** Start DOCUMENT SECTION **

Fiddlehead Focus


April 21, 2010 - April 8, 2016

'We have been separated far too long': Acadian roots thrive despite 18th century horrors

Published July 6, 2015

FORT KENT, Maine - For 64 year-old Learlin Bellard of Louisiana, the reality of what his Acadian ancestors suffered as a result of the Great Deportation of 1755 hit home during a visit to the University of Maine at Fort Kent Acadian Archives. The guitarist for the Cajun band La Recolte and fellow band members met with Acadian Archives Director Lise Pelletier while on a musical tour of the St. John Valley.

La Recolte, a family band whose members are all Acadian musicians from Louisiana, met with Pelletier on July 1 and shared stories of their common cultural experiences. The meeting between the musicians and the educator and activist for Acadian rights proved enlightening for all involved.

This is La Recolte's second visit to the Valley. They first traveled to the area last summer during the 2014 World Acadian Congress, for which Pelletier served as treasurer. However, this was the first meeting between the band and Pelletier.

Learlin, whose son Shane Bellard is the accordion player for La Recolte, said that speaking French in Louisiana was not only considered shameful during his childhood, but punishable by violence. As a result, he did not teach his son to speak French, for fear that he would suffer the same reprisals.

“My primary language was French. I didn't know English until I went to school,” Learlin said. “I was told I should be ashamed and embarrassed of speaking the French language.”

“This is the same thing we went through here,” Pelletier sympathetically replied. “It hurts your identity.”

** End DOCUMENT SECTION **

STATED TASK 1: In the Acadian roots article above, condense the paragraph beginning "Learlin, whose son Shane Bellard" into a shorter version that keeps its main facts.
STATED TASK 2: Write a continuation of the article on Acadian roots above, starting right after its final sentence.

** Start LISTING **

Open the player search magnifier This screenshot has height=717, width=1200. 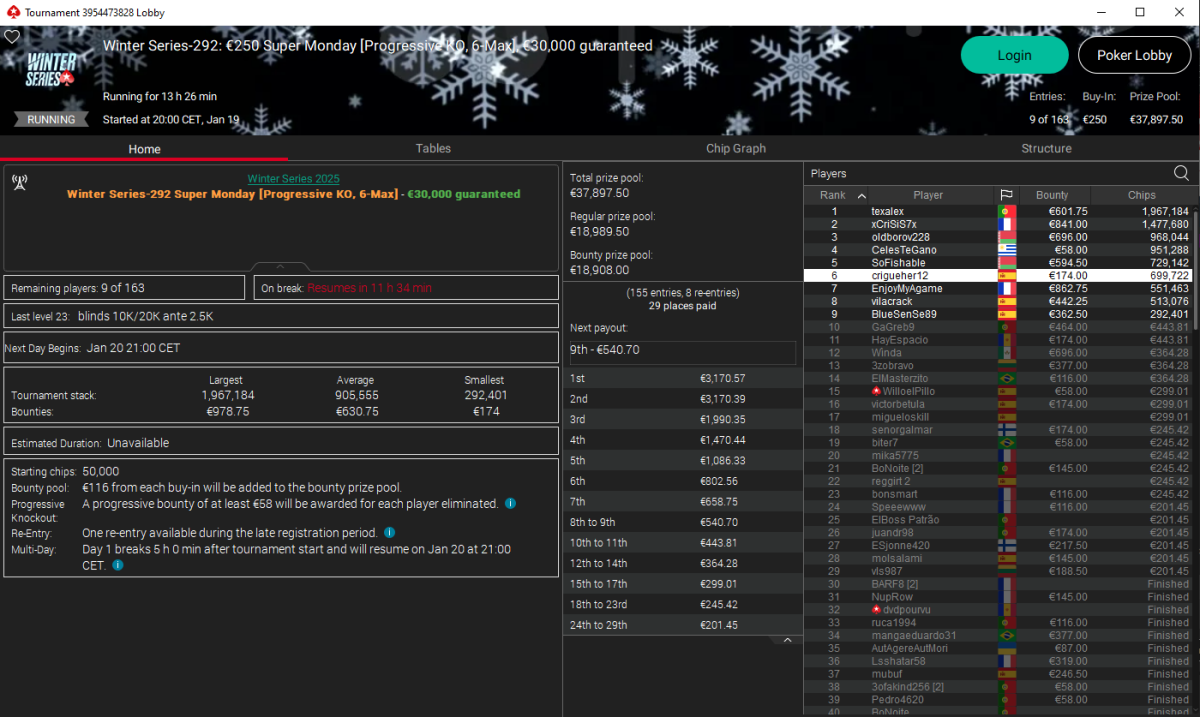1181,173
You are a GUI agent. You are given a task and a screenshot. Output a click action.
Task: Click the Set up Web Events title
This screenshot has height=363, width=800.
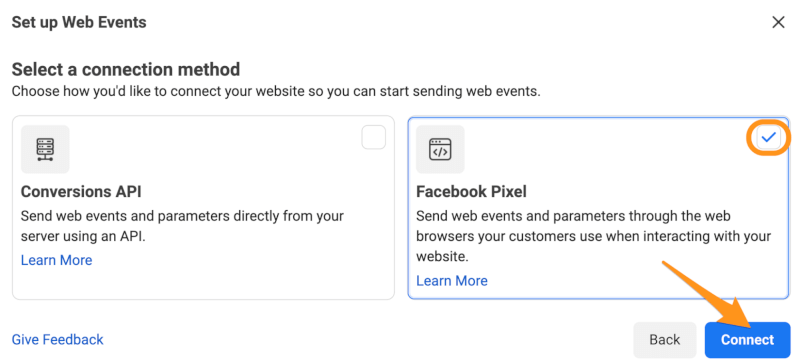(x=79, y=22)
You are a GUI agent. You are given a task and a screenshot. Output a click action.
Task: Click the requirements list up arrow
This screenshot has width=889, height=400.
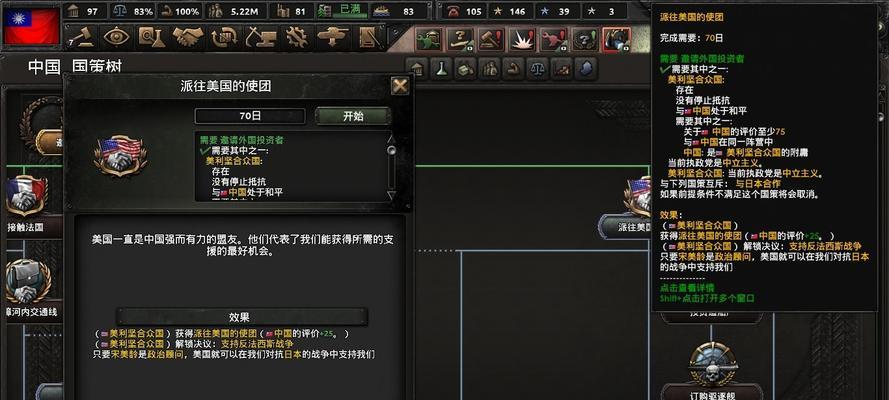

** End LISTING **

EXERCISE RESPONSE 1: Learlin Bellard, father of La Recolte accordionist Shane Bellard, said that in his Louisiana childhood speaking French was shameful and could be punished with violence. Fearing his son would suffer the same, he did not teach him French.

EXERCISE RESPONSE 2:
“I'll tell you what hurts more is a slap on the back of the head when you continue to speak French,” Learlin spoke of his public school experience.

Shane ultimately learned to speak French through time spent with his grandparents, and developed an indestructible sense of his Acadian identity as well.

“What's particular about us, is that like you, our ancestors survived the Deportation,” Pelletier said. “I don't mince words, it is ethnic cleansing. History through British documents proves that the intent was to separate families and make it impossible for members of a community and families getting back together.”

Pelletier displayed a map depicting the route of the Acadians during the Deportation, which also traced the journey the band members' ancestors were forced to take from Canada to Louisiana in the late 18th century. Shane said he has a copy of the exact map Pelletier shared with the group hanging in his own dining room, demonstrating that Acadian pride has defied generations of forced assimilation as well as geographical constraints.

Pelletier pointed out that one UMFK student from Haiti approached her with questions about why people of the St. John Valley have surnames similar to those of people in his country of birth. It turns out that during the Deportation some Acadians made their way to Haiti, and although many moved on to the southern part of the United States, some stayed behind in the island country and married.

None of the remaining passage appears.